Waiting for a celebrity to die before publishing a scalding exposé is a safe and thriving enterprise ‑ certainly more profitable financially than writing something that aspires to accuracy or scholarship. We've read in recent years that Errol Flynn was a Nazi spy, that Gary Cooper became a star by romancing homosexual producers, that Alfred Hitchcock harrassed women mercilessly and that damned near anyone who ever worked in the movie industry and then died was bisexual. Is any of this stuff true? Of course. Is all of it true? Assuredly not. The boners are a tip‑off.

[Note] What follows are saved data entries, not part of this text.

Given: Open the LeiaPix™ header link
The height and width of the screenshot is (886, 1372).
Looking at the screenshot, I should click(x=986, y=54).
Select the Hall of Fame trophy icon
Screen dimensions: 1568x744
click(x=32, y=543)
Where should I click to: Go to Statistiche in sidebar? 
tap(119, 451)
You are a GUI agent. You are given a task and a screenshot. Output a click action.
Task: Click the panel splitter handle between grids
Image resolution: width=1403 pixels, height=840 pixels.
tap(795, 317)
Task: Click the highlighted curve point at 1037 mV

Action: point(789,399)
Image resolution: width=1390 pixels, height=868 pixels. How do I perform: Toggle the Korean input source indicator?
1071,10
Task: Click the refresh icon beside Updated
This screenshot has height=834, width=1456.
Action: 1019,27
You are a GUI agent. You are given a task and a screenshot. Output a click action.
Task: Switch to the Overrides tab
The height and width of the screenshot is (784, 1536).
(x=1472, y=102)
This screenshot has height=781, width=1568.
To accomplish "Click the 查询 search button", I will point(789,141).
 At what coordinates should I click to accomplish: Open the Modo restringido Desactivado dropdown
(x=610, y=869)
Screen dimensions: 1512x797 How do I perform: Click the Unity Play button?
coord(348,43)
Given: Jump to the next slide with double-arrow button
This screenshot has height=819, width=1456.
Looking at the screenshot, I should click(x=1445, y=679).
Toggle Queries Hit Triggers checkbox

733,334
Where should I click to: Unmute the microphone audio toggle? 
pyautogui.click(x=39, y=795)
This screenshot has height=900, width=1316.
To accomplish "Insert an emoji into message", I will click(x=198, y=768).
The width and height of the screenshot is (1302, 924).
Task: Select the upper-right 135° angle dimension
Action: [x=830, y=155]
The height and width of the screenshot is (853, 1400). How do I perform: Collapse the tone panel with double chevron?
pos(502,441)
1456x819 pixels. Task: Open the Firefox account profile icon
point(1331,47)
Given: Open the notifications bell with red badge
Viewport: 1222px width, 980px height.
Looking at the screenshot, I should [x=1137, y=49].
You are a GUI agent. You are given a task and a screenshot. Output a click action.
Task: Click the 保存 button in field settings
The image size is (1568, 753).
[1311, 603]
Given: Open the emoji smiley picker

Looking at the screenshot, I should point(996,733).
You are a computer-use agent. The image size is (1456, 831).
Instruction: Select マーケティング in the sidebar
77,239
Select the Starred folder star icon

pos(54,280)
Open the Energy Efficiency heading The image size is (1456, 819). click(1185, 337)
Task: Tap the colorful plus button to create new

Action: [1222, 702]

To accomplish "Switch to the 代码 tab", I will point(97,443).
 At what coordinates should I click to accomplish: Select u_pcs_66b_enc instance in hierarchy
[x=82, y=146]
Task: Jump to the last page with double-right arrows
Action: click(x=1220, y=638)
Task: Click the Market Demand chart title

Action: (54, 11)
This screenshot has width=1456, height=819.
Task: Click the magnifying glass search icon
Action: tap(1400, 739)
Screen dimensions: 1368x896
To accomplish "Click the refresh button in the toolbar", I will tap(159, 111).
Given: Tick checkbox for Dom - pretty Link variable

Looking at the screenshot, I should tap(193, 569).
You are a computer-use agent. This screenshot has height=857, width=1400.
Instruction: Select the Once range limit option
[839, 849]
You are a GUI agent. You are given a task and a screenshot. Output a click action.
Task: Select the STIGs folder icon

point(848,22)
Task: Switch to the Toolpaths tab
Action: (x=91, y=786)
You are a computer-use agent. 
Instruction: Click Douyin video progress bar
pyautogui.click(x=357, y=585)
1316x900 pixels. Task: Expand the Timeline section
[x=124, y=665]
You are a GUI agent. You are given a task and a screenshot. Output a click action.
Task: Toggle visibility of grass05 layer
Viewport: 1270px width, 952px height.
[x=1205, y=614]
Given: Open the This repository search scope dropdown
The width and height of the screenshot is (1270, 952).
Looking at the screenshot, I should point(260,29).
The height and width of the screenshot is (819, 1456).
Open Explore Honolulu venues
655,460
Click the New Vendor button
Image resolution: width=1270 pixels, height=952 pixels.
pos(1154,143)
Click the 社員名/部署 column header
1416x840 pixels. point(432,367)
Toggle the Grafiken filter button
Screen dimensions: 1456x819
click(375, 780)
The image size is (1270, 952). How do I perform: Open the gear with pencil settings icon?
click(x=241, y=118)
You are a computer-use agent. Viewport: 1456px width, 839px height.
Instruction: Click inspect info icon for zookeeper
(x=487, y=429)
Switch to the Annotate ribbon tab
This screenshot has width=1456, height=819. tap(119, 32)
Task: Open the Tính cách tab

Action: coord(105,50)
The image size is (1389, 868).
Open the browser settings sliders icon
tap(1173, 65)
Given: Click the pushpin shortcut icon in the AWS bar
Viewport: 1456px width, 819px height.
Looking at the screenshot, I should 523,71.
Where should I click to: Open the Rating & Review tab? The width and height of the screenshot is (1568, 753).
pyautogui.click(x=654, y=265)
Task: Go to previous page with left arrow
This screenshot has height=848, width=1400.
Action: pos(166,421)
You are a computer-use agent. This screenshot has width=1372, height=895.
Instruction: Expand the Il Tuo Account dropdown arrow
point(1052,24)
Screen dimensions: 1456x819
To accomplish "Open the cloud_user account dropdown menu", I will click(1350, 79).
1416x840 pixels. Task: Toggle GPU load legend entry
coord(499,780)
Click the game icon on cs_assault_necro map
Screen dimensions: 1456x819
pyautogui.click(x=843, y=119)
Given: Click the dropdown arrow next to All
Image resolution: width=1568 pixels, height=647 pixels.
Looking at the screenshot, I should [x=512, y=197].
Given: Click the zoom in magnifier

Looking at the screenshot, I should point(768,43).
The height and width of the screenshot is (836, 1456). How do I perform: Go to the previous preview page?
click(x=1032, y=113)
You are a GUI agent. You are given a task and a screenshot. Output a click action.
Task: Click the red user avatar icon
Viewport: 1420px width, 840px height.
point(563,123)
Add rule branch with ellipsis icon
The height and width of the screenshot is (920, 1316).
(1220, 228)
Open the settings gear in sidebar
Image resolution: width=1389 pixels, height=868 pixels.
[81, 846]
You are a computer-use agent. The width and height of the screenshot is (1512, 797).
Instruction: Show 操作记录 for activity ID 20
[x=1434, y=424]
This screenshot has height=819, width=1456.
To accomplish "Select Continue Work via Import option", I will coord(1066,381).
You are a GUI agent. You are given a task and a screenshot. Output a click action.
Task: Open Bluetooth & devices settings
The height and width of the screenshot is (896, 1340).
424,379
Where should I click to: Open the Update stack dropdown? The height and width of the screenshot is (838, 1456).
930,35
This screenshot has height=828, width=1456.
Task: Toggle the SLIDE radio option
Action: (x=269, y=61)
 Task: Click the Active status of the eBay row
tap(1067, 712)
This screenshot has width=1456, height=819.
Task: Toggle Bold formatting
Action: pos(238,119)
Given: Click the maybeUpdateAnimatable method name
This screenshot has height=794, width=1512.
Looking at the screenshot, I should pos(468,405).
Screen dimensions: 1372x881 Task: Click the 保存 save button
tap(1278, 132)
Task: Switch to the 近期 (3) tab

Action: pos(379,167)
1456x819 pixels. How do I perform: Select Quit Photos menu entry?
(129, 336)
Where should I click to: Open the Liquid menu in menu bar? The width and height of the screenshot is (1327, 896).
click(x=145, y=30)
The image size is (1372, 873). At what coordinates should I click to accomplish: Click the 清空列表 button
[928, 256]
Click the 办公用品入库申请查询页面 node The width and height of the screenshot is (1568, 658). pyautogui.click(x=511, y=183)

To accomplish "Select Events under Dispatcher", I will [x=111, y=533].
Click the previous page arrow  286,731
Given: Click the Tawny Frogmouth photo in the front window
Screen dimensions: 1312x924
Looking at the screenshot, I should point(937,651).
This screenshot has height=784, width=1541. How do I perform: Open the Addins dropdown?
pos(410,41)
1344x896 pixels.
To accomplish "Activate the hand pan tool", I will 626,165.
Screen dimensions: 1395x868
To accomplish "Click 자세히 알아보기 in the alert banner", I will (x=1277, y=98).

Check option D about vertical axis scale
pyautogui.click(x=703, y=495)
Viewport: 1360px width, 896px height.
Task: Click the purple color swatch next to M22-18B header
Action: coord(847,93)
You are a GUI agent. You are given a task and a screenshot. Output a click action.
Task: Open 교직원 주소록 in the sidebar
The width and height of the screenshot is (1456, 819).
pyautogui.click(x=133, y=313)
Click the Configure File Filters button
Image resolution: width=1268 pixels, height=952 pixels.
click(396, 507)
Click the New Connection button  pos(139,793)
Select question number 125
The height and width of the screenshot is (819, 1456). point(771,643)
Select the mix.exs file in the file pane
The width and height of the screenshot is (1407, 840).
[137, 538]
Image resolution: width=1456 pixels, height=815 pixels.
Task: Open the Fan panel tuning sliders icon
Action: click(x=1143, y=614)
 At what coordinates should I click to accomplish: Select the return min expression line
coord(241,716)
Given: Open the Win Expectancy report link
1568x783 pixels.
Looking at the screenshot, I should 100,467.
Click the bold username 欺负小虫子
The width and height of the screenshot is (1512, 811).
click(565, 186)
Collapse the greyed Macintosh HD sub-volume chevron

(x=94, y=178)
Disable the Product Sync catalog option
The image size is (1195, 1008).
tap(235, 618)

For example, one mean‑spirited best‑seller includes a photo purportedly of Thelma Todd and Roland West, the latter a prime suspect in Todd's mysterious death. However, any movie buff will recognize Zeppo Marx in a still from (appropriately enough! Monkey Business! Almost invariably in these books, any back‑alley rumor is accepted as fact, many of the wrong people are in the wrong places at the wrong times and their names are frequently misspelled. The detailed reporting of the innermost thoughts of the personnae is a ploy reeking of dishonesty. Another annoying touch is the invariable use of first names and/or nicknames to create the impression that the biographer and his victim ‑ er, biographee, were buddies. Old pals, like Dracula and Miss Mina. Many of the people who write intimately of Marilyn, Bela, Doug, Hitch, Orson, Duke, Jean or Bogey never met their subjects (to use Burke and Hare's term), or at best were granted an interview or two.

In considering the realm of celebrity biographies, a line read by Everett Sloane in Citizen Kane comes to mind: "There's no trick to making a lot of money if all you want is to make a lot of money."